10

I don't know how better to phrase this, so here are a few examples:

Basically, these are questions for which there is no answer that will satisfy the requirements of the asker. So should we...

  1. Answer "No. There is no existing solution to do that. Have a nice day."
  2. Flag as Not Constructive.
  3. Leave the question be in hopes that future developments will allow a proper answer, or some guru will emerge with an unlikely perfect-match solution (eg "Yes, use UbuntuDerivativeFoo with KioskMaker iTunes edition.")
4
  • 3
    I tried to save the rolling release one with a title edit. Commented Jan 23, 2012 at 17:12
  • 6
    I'd basically advocate commenting "there is no solution,have a nice day". But this often leads to discussion-type answers on the question, which have to be flagged and deleted / moved to comments. Good question!
    – Stefano Palazzo Mod
    Commented Jan 23, 2012 at 17:15
  • Is there any way we can push these unanswerable questions out of our Unanswered section though?
    – Jjed
    Commented Jan 27, 2012 at 1:16
  • Unless the topic is way too localized, usually there is a next-best answer that can be offered by experienced/super users who possess knowledge in that particular domain. Some of these questions could possibly be answered for windows due to the huge amount of custom software available.
    – prusswan
    Commented Feb 8, 2012 at 8:06

2 Answers 2

3

Discounting the occasional "maybe", there are two possible answers to a question like that :

  1. Yes, you can.
  2. No, you can't.

The former can be made better by also asking the implied "how?".
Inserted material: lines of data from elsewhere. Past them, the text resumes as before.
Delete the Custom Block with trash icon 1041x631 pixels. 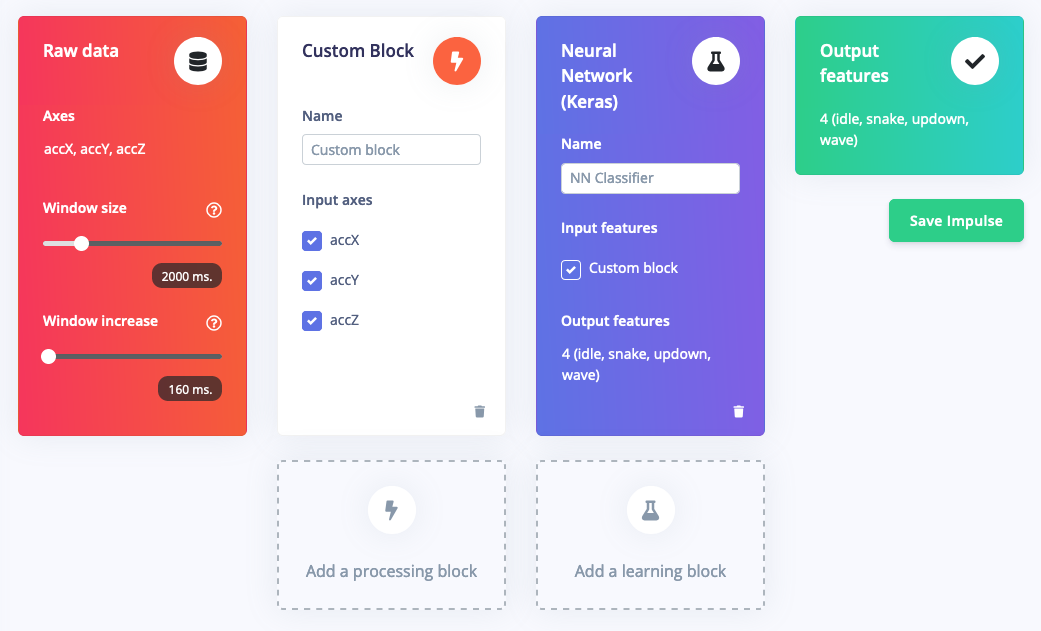[480, 412]
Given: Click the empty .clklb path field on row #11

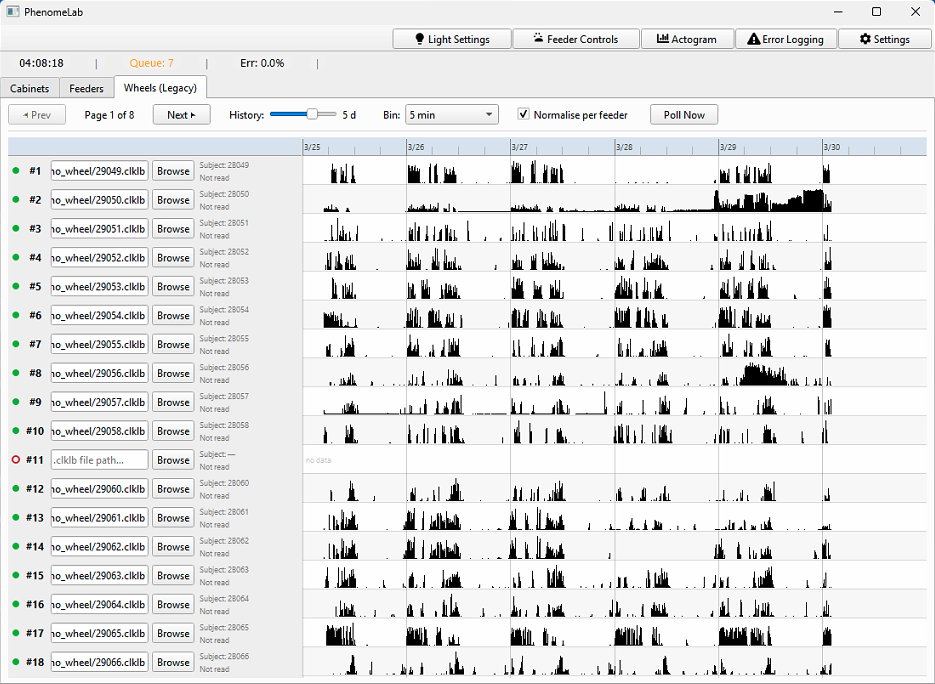Looking at the screenshot, I should 99,460.
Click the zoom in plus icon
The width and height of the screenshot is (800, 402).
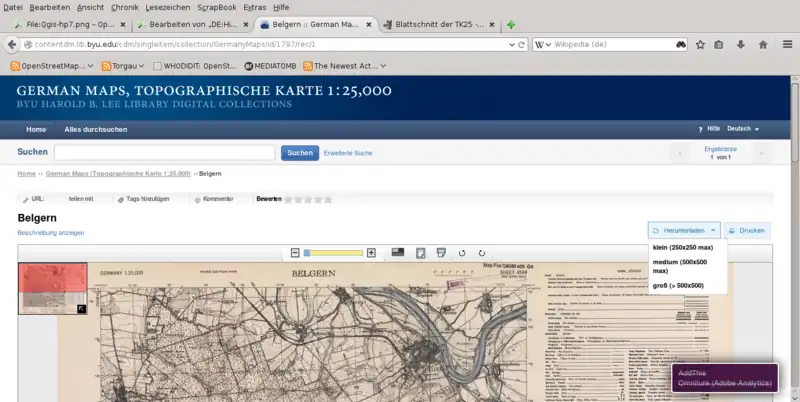pos(371,253)
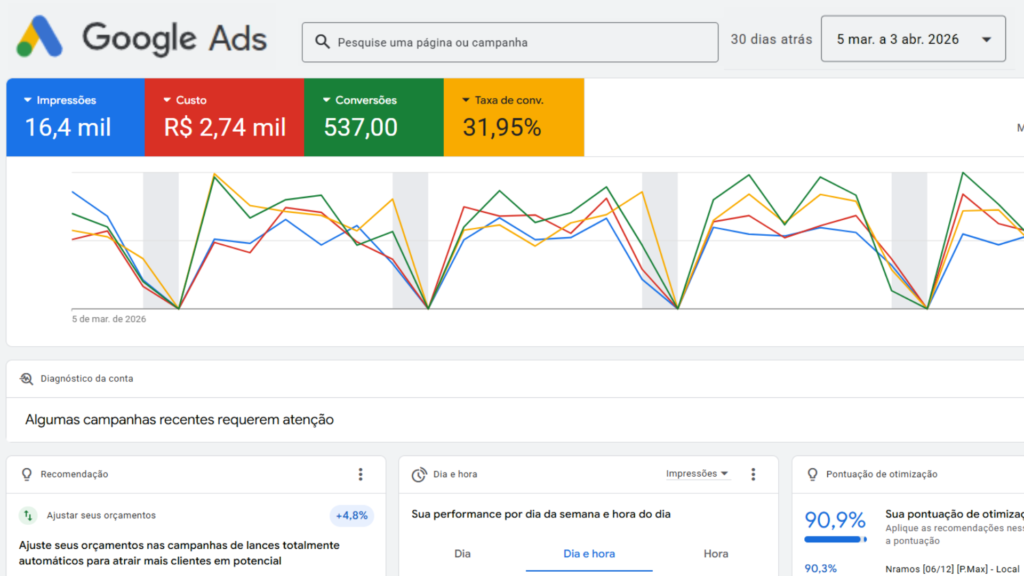Select the green Conversões metric card
The image size is (1024, 576).
click(372, 117)
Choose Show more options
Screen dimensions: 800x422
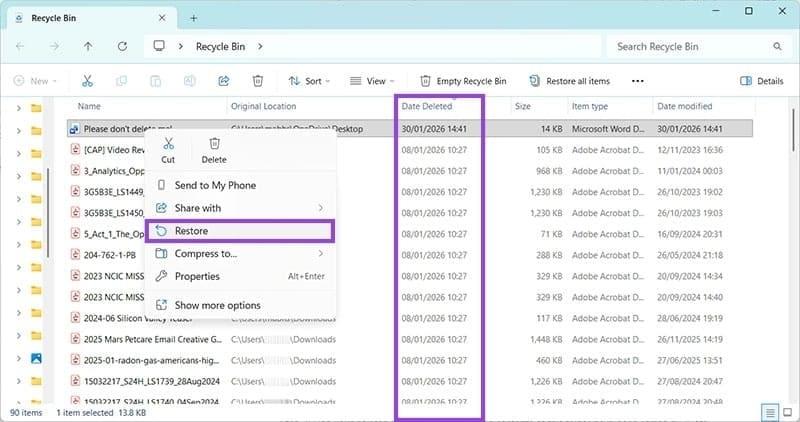[x=216, y=305]
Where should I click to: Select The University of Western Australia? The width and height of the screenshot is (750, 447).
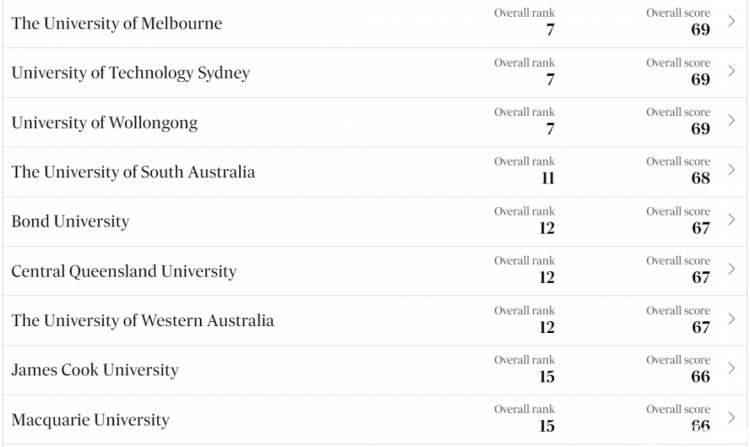click(143, 321)
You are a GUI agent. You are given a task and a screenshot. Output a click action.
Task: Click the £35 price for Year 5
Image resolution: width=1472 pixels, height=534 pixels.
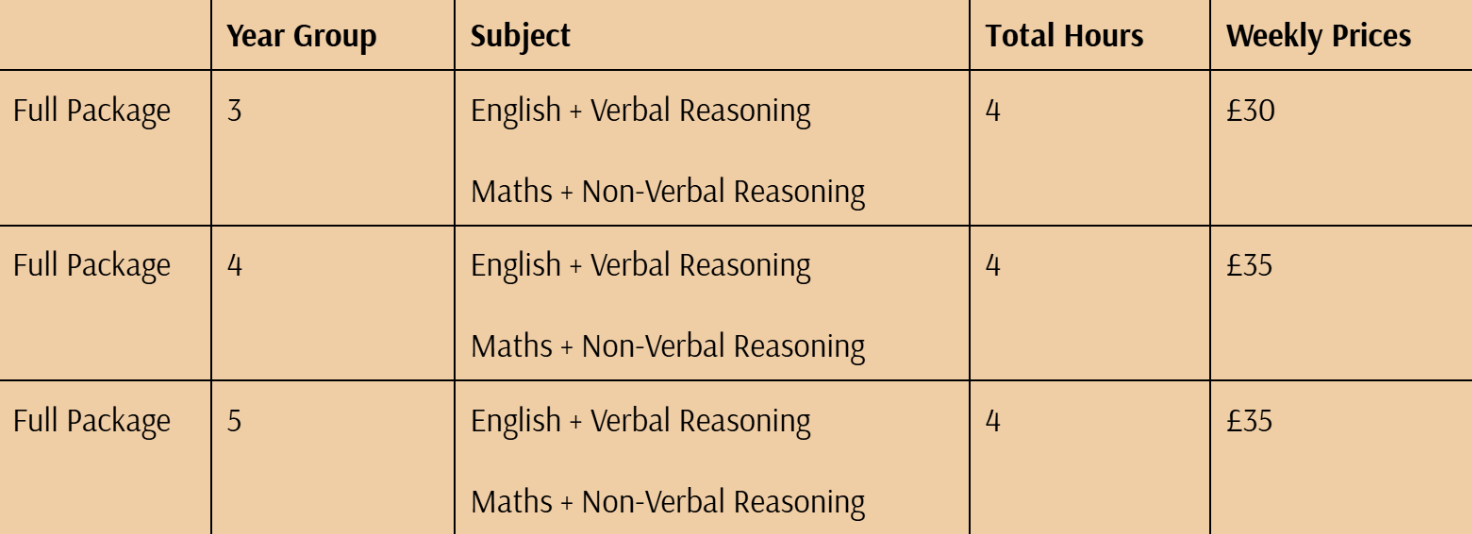[x=1250, y=421]
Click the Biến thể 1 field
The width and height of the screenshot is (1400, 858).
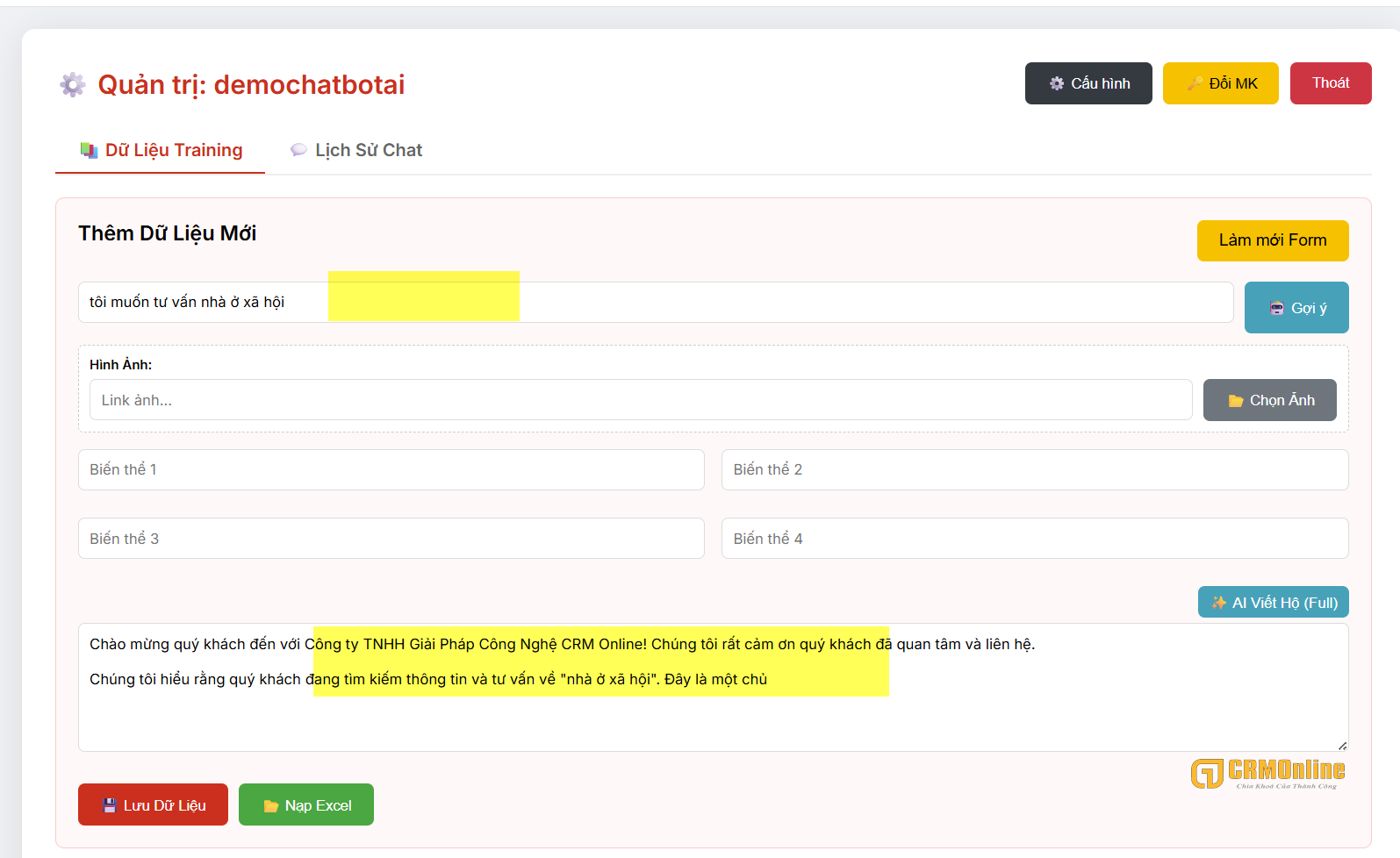[x=391, y=469]
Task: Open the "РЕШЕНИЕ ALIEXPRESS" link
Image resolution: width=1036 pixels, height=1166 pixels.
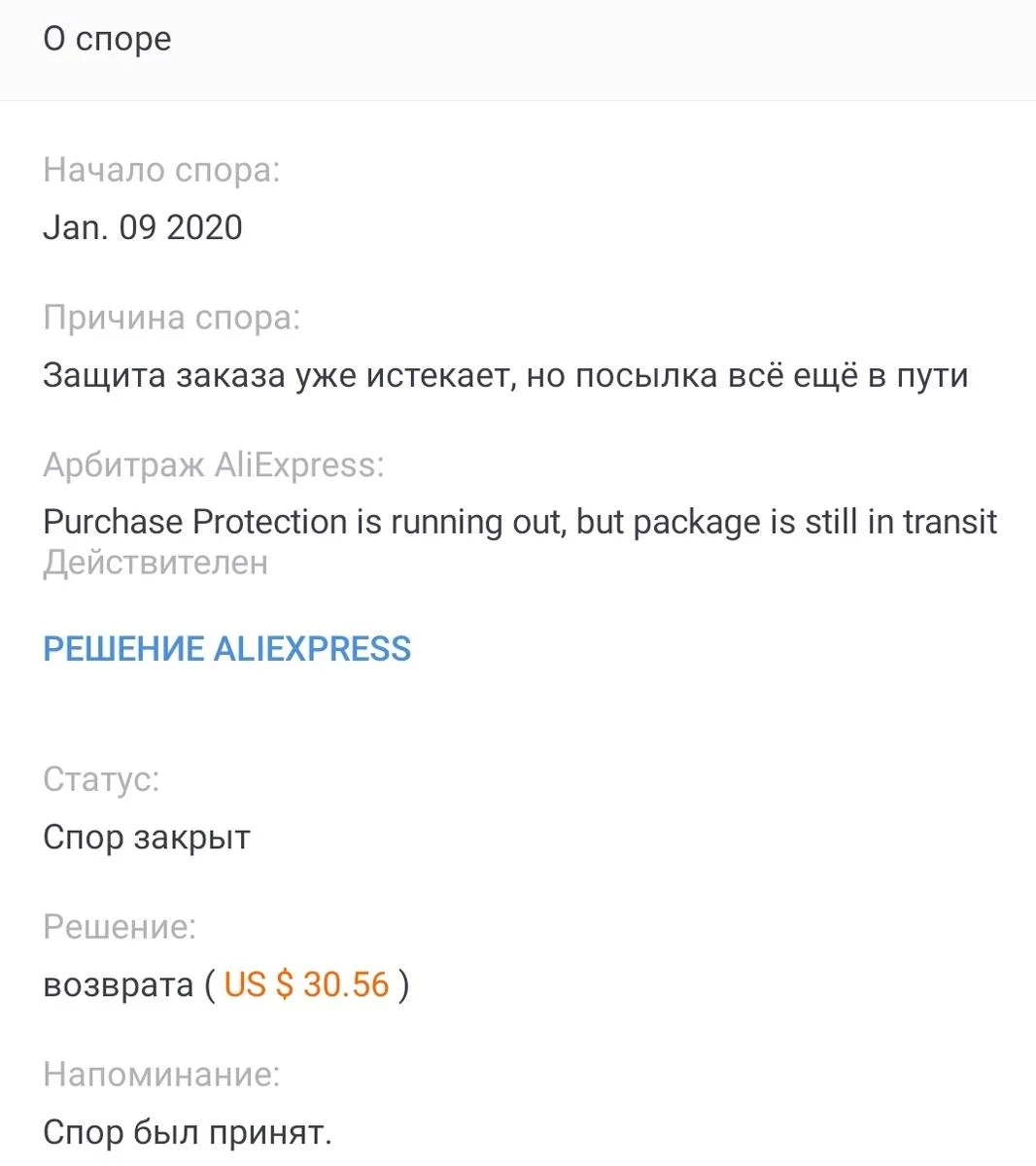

The latter... Well, there is nothing inherently wrong with answering "Nope, sorry, you can't." That's the bare minimum that would answer a question. To make it better, you could go into some detail on why or propose alternative solutions if the asker gave enough background that you can determine what they're actually trying to do instead of having to just work with the solution they decided they need.

That actually would create a fourth approach to the three you suggested: clarify in comments that the ultimate goal is, if needed, and answer to solve that problem instead, optionally editing the question to be about that instead.

1

My solution in the past to questions like this has almost always been #1. This works very well for us, because then it covers the future developments issue in #3:- if we get a solution in the future, we simply edit the answer.

That way, you avoid having to close the question (which can often be a turn off to users), and still manage to produce something useful going forward.